We can think about this to think about the direction of bias - in a crude way...


## Interpreting Interaction Terms

Maybe the effect of education is different between male and female respondents. To investigate this, we can use a technique called "Interaction Terms". Let us first create a variable that is the product of male and education.

We will be using hourly wages instead of monthly wages for this analysis. 
Our regression model looks like this. 

$$
w_i = \alpha + \beta_m \cdot \text{male}_i + \beta_e \cdot \text{education}_i + \beta_{me} \cdot \text{male}_i \cdot \text{education}_i + \epsilon_i
$$


How would we interpret the coefficients?

* Interpret $\beta_m$
* Interpret $\beta_e$
* Interpret $\beta_{me}$


Let us run the regression and have a look at the results:

## Wage and age: Exploring a life-cycle relationship

We may also be interested in the relation between age and wages (for this part of the analysis, we use yearly wages). What do you think this relationship may look like? Will wages increase in age or become smaller as people become older?

Let us make a plot!

In [6]:
# Hint: In R, the basic plot function looks like this: plot(x,y)


How does this data look like? Do you think a simple linear model would fully capture the relationship between age age wages? What would you do to solve this issue?

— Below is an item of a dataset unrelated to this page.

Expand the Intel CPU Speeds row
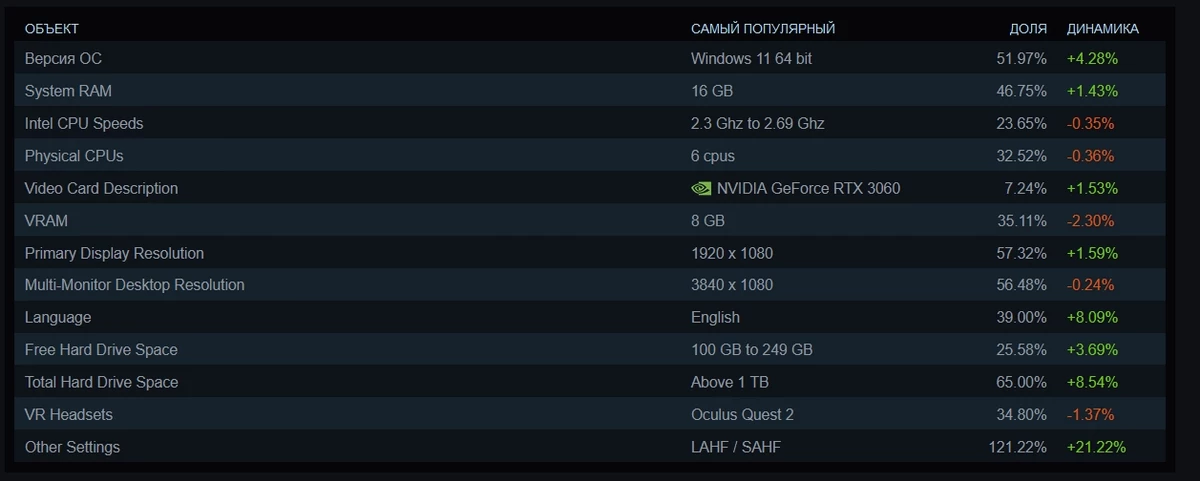This screenshot has width=1200, height=481. point(590,123)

Let us generate a new variable that is the square of the age. This looks like a parabola, so maybe we will be able to fit the data with a quadratic model.

We now have a regression model that looks like this:

$$
w_i = \alpha + \beta_1 \cdot \text{age}_i + \beta_2 \cdot \text{age}_i^2 + \epsilon_i
$$

How do you interpret:
* $\beta_1$
* $\beta_2$

How do we expect $w_i$ to change if age goes up by one year?

Let us run the regression with the squared term:

## Summary: What we learned

Today, we:
* Saw how to get some very basic information (like means, standard deviations, etc.) from a dataset
* learned how to generate new variables
* learned how to run linear regressions 
* learned how to interpret the output of linear regressions
* looked at what happens if we forget to include an important variable in our regression: **omitted variable bias**!
* Learned two key techniques which allow us to analyze much more rich economic patterns in the world: Interaction effects and quadratic terms.